- **What is being asked**:
Scan the lines below for the word "Switch". Copy each line you find it in.

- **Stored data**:
=-=-=-=-=

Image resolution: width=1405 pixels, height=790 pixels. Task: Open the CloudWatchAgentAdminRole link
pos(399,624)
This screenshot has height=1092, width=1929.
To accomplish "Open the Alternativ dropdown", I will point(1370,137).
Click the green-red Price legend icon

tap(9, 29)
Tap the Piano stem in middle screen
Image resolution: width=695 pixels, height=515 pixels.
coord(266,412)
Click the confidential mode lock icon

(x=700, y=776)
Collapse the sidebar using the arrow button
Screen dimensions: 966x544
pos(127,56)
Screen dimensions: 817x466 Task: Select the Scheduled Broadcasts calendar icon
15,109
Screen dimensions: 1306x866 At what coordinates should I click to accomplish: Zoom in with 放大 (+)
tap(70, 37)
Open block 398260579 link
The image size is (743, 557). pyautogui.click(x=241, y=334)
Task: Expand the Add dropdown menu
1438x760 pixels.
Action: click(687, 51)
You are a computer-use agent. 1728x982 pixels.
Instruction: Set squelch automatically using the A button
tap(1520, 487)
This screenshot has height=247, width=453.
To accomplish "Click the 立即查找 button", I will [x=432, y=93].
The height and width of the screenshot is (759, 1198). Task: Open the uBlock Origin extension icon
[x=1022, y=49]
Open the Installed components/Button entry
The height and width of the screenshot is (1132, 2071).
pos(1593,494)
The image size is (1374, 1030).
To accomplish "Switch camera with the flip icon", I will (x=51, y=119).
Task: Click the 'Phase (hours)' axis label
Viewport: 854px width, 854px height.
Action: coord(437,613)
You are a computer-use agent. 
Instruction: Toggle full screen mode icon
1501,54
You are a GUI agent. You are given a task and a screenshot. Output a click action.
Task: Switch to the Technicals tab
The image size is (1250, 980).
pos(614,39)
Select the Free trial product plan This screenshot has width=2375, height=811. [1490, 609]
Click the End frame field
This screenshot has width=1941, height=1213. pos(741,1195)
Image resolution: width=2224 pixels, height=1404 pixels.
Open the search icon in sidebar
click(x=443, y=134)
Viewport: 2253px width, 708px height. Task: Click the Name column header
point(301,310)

=-=-=-=-=

- **Task result**:
To accomplish "Switch camera with the flip icon", I will (x=51, y=119).
Task: Switch to the Technicals tab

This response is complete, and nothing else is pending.